The process to select the tree was detailed, according to Smith. Officials searched the city for several months, and the final choice had to be approved by federal officials.
The tree was cut down and packaged by five former Maine Public Service Co. workers for shipment by rail to Washington, D.C. Two of the workers, Bill Robinson and Dick Gillen, spoke to the Bangor Daily News this week about their memories of that time.
The men said several other people were present when the white spruce tree was cut down, including city officials, members of the Presque Isle Area Chamber of Commerce and railroad representatives.
Robinson and Gillen said it took close to eight hours to cut and package the tree and put it on a rail car for the trip to the nation’s capital. Two men at a time, with the five workers alternating turns, used a crosscut saw to fell the tree.
Once in Washington, the tree was officially lit by President Dwight D. Eisenhower during a ceremony that included singing, music and other entertainment.

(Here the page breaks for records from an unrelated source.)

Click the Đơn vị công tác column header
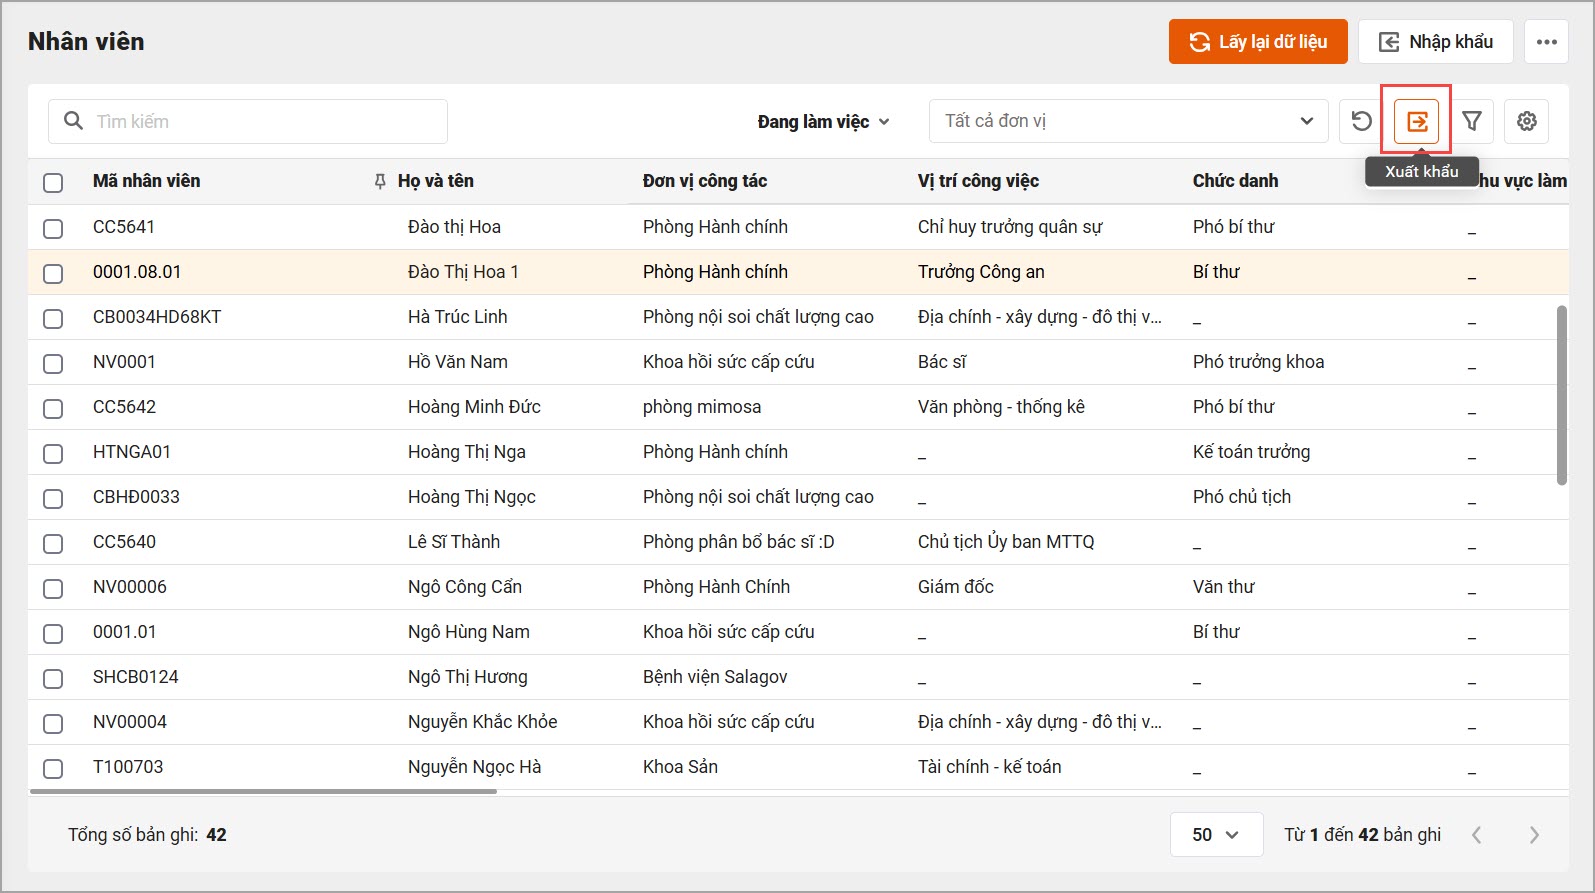The height and width of the screenshot is (893, 1595). (x=704, y=181)
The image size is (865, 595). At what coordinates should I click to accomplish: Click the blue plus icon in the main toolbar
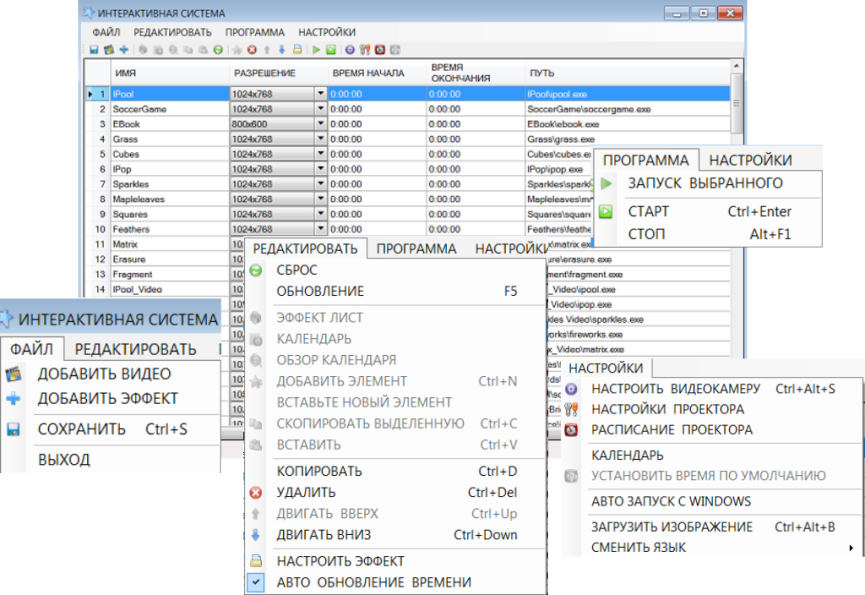pos(124,48)
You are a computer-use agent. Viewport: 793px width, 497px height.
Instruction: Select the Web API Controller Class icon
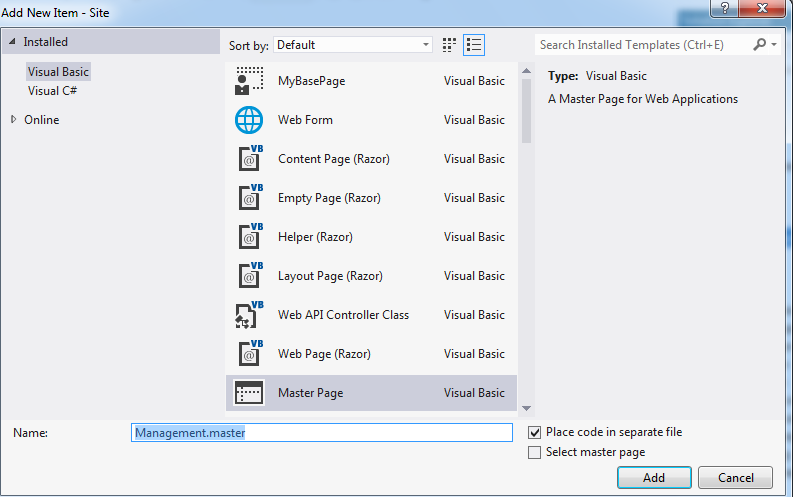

The tradition of states sending trees to the nation’s capital ended in 1978, when a Colorado blue spruce was planted on the Ellipse, a 52-acre park located just south of the White House fence. Now referred to as the National Christmas Tree, it was 15 years old and 30 feet tall when it arrived in our nation’s capital 31 years ago. Today, the 46-year-old tree stands about 42 feet tall.
Other than pictures and notes in historical records, Presque Isle received nothing for providing the tree, according to Smith, and it is not known if anyone from the city traveled to see it lit.
“It really is an interesting part of city and state history,” said Smith. “It is not something that every city can claim, which makes it all the more special.”